第3話 天照らす神3

「アマテラスちゃんお~はよ」


 扉を鳴らす音とともに我の主だと自称する神、ドウシンの声がする。朝からやけに上機嫌だ。

 高天原の異変で大岩に閉じ込められ、衰弱しきった我が次に目を覚ますと、すでにドウシンのキョンシーとして使役されることが確定していた。それが一週間ほど前である。


「う、うむ」

「ごはん、もうすぐできるから、着替えて昨日までおった部屋おいでな~」


 語尾に音符を付けたような口調でそれだけ言うと、彼は朝食の準備に戻っていった。勝手に部屋に入ってこない気遣いに内心安堵し、そしてふと疑問に思う。

 ……ごはん?


 我は今まで必要が無かったため、食事をしたことが無いのだ。

 ひとまず部屋に用意されていた何着かの中から、簡単で動きやすそうなものを選び、言われた通り昨日まで看病されていた部屋に向かう。そこはこの神殿の客間の1つなのだそうだ。


「あ、ちょうど今完成したとこやねん」


 部屋に入ると、ドウシンはやけに嬉しそうな声を上げる。相変わらず糸目なのか笑っているのか分からない表情だ。


「部屋どうやった? 過ごしにくくなかった?」


 一週間の献身的な看病のおかげで少しばかり回復してきた我は、昨日専用の個室に案内されたのだ。そしてそこは……恐ろしく快適だった。

 適度に広々とした空間に、家具は気に入ったものを揃えればいいと今は最低限の寝台と机、それからいくつか着替えがあるだけだったが、その寝台が最高すぎた。


 通常なら我の体は睡眠など取る必要はない。だが長年の無休状態に加え、先日の異変での疲れがまだ残っていたのか、寝台の心地よさに見知らぬ地で訳の分からない状況にも関わらず熟睡してしまったのだ。


「あ、えっと、寝台が良かった」

「そっか、良かったー! あの寝台、地上で色々試した中で気に入ったんを組み合わせて作ってみてん! ここで使ってた布団はあんまり熟睡できてへんみたいやったからな~」


 嬉しそうに話すドウシンだが、我は耳を疑った。


「……ツクッタ?」


 驚いたせいか変な言い方になってしまった。


「うん、そうやで~。僕地上行くん好きやねんけど、1回見たものは生き物以外なら術で再現できるから、そこで良かったものとか再現したり、組み合わせて作ったりしてるねん。この料理もそうやで。完成形でそのまま出すことも、素材だけ再現して調理したりもできる。好み言うてくれたらすぐ出すし言うてな~」


 なんとも規格外なことをさも平然と言ってのける彼に面食らいながら、さすが我をキョンシーにできるだけはある、と変な感心をしてしまう。


「……道士の術ってそんな便利なのか」

「ん~。多分僕だけちゃうかなぁ。道士の術はそういうのと違うかったと思うで。あっ、ごめんごめん、喋りすぎた。食べよっか!」


 言われて並べられた朝食を眺めるが、「食事」とは……?


「アマテラスちゃんもしかして食事したことない?」

「……うむ」

「そかそか、僕ら食事の必要ないもんな~。じゃ初体験やな! 案外悪いもんじゃないから、騙されたと思って食べてみて! この茶粥とか朝からでも食べやすいで」


 ドウシンはなんだかウキウキしている。我は勧められた茶粥なるものを恐る恐る食べてみた。

 ――こ、これは! なんだこの感覚は! 香ばしさの中にほんのり甘味を感じる。茶に米や豆や芋……知識としてしか知らなかった食材たちはこんな味だったのか。

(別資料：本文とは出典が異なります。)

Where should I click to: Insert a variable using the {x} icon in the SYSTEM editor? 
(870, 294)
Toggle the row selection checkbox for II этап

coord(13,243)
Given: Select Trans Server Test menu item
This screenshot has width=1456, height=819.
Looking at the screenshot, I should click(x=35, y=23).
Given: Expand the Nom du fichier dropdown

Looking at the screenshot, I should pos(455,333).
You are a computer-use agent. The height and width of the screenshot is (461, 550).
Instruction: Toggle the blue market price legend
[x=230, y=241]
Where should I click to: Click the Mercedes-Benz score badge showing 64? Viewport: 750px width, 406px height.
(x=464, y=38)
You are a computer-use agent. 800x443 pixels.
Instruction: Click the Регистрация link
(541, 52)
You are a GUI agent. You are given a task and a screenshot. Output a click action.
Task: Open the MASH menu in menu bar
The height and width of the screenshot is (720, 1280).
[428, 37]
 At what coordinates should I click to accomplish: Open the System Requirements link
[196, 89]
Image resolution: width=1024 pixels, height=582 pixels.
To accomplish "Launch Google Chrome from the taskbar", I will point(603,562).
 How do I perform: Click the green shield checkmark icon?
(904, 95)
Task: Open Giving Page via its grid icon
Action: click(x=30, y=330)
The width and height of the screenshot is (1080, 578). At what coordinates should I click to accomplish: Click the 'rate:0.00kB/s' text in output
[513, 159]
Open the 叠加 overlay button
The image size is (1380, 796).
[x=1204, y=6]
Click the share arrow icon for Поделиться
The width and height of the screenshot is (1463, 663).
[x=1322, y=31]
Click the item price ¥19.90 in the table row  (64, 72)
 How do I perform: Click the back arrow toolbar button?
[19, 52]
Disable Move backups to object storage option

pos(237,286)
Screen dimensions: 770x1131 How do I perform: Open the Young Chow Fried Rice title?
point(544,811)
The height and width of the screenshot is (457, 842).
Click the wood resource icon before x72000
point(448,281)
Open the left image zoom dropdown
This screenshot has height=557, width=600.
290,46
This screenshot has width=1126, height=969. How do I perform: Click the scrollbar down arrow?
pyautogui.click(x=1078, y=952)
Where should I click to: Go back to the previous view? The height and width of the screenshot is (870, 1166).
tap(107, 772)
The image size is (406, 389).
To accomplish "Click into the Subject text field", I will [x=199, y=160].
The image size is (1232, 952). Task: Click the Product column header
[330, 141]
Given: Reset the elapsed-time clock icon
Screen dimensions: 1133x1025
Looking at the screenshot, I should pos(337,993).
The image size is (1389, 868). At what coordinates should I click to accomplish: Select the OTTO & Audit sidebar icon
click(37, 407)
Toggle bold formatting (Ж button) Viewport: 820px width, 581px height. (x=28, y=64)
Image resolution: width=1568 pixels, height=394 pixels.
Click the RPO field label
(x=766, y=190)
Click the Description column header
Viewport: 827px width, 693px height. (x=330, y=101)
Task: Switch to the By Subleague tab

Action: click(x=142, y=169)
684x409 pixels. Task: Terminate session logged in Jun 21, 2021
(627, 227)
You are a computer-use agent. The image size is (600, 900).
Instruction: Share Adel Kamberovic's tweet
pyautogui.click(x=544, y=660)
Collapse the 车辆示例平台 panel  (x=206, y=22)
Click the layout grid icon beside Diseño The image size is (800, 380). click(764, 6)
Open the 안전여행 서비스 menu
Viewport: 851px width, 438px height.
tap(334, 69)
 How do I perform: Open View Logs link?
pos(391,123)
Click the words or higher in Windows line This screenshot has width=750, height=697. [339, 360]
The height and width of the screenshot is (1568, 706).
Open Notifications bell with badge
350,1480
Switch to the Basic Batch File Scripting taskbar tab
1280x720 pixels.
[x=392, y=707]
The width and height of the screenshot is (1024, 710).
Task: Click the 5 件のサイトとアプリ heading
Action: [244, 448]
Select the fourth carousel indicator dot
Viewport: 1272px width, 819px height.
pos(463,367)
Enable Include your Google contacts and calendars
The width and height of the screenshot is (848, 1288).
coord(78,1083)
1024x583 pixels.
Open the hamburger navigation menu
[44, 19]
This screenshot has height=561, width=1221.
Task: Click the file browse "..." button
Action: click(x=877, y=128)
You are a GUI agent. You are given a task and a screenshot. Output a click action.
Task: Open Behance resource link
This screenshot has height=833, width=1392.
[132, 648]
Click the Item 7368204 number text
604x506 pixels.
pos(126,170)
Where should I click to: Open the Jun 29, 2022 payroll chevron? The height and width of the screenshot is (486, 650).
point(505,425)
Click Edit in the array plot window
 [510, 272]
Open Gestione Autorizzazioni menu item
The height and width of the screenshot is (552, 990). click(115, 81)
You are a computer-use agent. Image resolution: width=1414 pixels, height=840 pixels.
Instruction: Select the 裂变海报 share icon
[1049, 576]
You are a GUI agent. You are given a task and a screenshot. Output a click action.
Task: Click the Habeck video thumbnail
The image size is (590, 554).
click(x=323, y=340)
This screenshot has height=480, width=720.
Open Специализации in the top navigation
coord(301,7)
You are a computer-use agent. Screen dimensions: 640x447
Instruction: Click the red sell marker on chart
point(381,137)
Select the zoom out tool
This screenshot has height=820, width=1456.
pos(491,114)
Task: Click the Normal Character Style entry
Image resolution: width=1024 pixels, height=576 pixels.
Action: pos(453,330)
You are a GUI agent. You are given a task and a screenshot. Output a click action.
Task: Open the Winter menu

「アマテラスちゃん茶粥気に入ったみたいやな~! こっちの桃も甘くておいしいで」


 勧められるがまま口に含む。

 ――っ!


「お、アマテラスちゃんは桃のほうが気に入ったみたいやな~。今日はおやつに桃のケーキしよっか」

「ケーキ?」

「うん、見た目もきれいで可愛くて、しかもこの桃よりさらに甘いやつやで」


 ――ワクワク!


「ぶはっ! アマテラスちゃん分かりやすすぎや!」


 ドウシンはすごく楽しそうに笑っている。なんだか悪くない新鮮な朝となった。